**RECORDS SHOWN**
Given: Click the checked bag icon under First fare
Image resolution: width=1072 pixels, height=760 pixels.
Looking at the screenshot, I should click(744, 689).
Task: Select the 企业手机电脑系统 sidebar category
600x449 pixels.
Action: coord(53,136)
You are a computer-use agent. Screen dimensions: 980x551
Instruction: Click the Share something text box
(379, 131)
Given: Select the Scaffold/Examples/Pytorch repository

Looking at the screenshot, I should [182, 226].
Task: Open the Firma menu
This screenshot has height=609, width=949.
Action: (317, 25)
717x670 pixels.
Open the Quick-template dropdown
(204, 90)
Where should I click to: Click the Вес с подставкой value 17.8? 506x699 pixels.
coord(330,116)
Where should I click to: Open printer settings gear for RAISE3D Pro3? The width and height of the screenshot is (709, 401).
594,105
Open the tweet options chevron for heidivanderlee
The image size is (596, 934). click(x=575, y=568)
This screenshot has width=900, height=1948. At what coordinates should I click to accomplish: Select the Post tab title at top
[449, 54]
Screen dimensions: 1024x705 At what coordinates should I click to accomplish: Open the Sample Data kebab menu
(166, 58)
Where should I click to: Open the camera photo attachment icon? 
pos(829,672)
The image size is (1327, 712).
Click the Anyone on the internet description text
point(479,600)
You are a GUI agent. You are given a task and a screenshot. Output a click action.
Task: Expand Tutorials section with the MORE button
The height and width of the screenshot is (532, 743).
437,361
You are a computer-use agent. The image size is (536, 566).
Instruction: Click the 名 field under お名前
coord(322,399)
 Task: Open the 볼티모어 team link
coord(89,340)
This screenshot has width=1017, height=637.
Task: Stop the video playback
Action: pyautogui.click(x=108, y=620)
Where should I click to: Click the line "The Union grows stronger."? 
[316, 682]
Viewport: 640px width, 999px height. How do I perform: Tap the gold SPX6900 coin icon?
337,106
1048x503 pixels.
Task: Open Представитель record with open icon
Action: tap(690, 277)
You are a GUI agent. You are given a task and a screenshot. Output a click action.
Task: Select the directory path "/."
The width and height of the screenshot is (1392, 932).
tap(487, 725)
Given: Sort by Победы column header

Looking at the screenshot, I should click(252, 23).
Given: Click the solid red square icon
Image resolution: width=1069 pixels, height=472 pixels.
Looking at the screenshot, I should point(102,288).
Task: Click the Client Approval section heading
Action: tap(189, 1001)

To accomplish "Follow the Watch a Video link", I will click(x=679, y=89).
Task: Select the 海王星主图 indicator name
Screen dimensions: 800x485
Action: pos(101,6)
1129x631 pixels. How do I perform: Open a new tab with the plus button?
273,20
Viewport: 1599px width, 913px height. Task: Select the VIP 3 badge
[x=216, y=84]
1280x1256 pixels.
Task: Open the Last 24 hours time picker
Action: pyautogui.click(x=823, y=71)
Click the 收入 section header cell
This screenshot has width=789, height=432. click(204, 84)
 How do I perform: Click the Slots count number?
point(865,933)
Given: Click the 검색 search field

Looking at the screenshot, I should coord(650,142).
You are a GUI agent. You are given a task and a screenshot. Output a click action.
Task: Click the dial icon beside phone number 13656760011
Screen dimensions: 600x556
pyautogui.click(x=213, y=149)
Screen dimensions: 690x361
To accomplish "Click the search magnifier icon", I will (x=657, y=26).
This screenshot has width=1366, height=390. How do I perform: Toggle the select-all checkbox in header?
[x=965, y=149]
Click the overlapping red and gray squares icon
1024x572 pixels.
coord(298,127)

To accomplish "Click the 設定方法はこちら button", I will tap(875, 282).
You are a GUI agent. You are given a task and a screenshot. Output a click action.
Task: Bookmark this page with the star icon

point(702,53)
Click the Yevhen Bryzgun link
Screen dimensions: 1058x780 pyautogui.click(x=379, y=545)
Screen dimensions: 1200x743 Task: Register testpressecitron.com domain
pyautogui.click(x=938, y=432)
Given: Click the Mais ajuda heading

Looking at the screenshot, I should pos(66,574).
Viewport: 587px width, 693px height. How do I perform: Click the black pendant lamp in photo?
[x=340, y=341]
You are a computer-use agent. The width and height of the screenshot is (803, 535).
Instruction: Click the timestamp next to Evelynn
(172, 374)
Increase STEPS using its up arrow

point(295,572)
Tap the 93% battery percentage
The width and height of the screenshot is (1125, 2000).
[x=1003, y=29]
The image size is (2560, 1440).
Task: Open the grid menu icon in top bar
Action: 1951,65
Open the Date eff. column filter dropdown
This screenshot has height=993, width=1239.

**PROBLEM TO SOLVE**
Print all of the records, leaving each one exactly as it appears above.

**RESULT OF THIS TASK**
Given: Click the checked bag icon under First fare
Image resolution: width=1072 pixels, height=760 pixels.
Looking at the screenshot, I should click(744, 689).
Task: Select the 企业手机电脑系统 sidebar category
600x449 pixels.
Action: coord(53,136)
You are a computer-use agent. Screen dimensions: 980x551
Instruction: Click the Share something text box
(379, 131)
Given: Select the Scaffold/Examples/Pytorch repository

Looking at the screenshot, I should [182, 226].
Task: Open the Firma menu
This screenshot has height=609, width=949.
Action: (317, 25)
717x670 pixels.
Open the Quick-template dropdown
(204, 90)
Where should I click to: Click the Вес с подставкой value 17.8? 506x699 pixels.
coord(330,116)
Where should I click to: Open printer settings gear for RAISE3D Pro3? The width and height of the screenshot is (709, 401).
594,105
Open the tweet options chevron for heidivanderlee
The image size is (596, 934). click(x=575, y=568)
This screenshot has width=900, height=1948. At what coordinates should I click to accomplish: Select the Post tab title at top
[449, 54]
Screen dimensions: 1024x705 At what coordinates should I click to accomplish: Open the Sample Data kebab menu
(166, 58)
Where should I click to: Open the camera photo attachment icon? 
pos(829,672)
The image size is (1327, 712).
Click the Anyone on the internet description text
point(479,600)
You are a GUI agent. You are given a task and a screenshot. Output a click action.
Task: Expand Tutorials section with the MORE button
The height and width of the screenshot is (532, 743).
437,361
You are a computer-use agent. The image size is (536, 566).
Instruction: Click the 名 field under お名前
coord(322,399)
 Task: Open the 볼티모어 team link
coord(89,340)
This screenshot has width=1017, height=637.
Task: Stop the video playback
Action: pyautogui.click(x=108, y=620)
Where should I click to: Click the line "The Union grows stronger."? 
[316, 682]
Viewport: 640px width, 999px height. How do I perform: Tap the gold SPX6900 coin icon?
337,106
1048x503 pixels.
Task: Open Представитель record with open icon
Action: tap(690, 277)
You are a GUI agent. You are given a task and a screenshot. Output a click action.
Task: Select the directory path "/."
The width and height of the screenshot is (1392, 932).
tap(487, 725)
Given: Sort by Победы column header

Looking at the screenshot, I should click(252, 23).
Given: Click the solid red square icon
Image resolution: width=1069 pixels, height=472 pixels.
Looking at the screenshot, I should point(102,288).
Task: Click the Client Approval section heading
Action: tap(189, 1001)

To accomplish "Follow the Watch a Video link", I will click(x=679, y=89).
Task: Select the 海王星主图 indicator name
Screen dimensions: 800x485
Action: pos(101,6)
1129x631 pixels. How do I perform: Open a new tab with the plus button?
273,20
Viewport: 1599px width, 913px height. Task: Select the VIP 3 badge
[x=216, y=84]
1280x1256 pixels.
Task: Open the Last 24 hours time picker
Action: pyautogui.click(x=823, y=71)
Click the 收入 section header cell
This screenshot has width=789, height=432. click(204, 84)
 How do I perform: Click the Slots count number?
point(865,933)
Given: Click the 검색 search field

Looking at the screenshot, I should coord(650,142).
You are a GUI agent. You are given a task and a screenshot. Output a click action.
Task: Click the dial icon beside phone number 13656760011
Screen dimensions: 600x556
pyautogui.click(x=213, y=149)
Screen dimensions: 690x361
To accomplish "Click the search magnifier icon", I will (x=657, y=26).
This screenshot has width=1366, height=390. How do I perform: Toggle the select-all checkbox in header?
[x=965, y=149]
Click the overlapping red and gray squares icon
1024x572 pixels.
coord(298,127)

To accomplish "Click the 設定方法はこちら button", I will tap(875, 282).
You are a GUI agent. You are given a task and a screenshot. Output a click action.
Task: Bookmark this page with the star icon

point(702,53)
Click the Yevhen Bryzgun link
Screen dimensions: 1058x780 pyautogui.click(x=379, y=545)
Screen dimensions: 1200x743 Task: Register testpressecitron.com domain
pyautogui.click(x=938, y=432)
Given: Click the Mais ajuda heading

Looking at the screenshot, I should pos(66,574).
Viewport: 587px width, 693px height. How do I perform: Click the black pendant lamp in photo?
[x=340, y=341]
You are a computer-use agent. The width and height of the screenshot is (803, 535).
Instruction: Click the timestamp next to Evelynn
(172, 374)
Increase STEPS using its up arrow

point(295,572)
Tap the 93% battery percentage
The width and height of the screenshot is (1125, 2000).
[x=1003, y=29]
The image size is (2560, 1440).
Task: Open the grid menu icon in top bar
Action: 1951,65
Open the Date eff. column filter dropdown
This screenshot has height=993, width=1239.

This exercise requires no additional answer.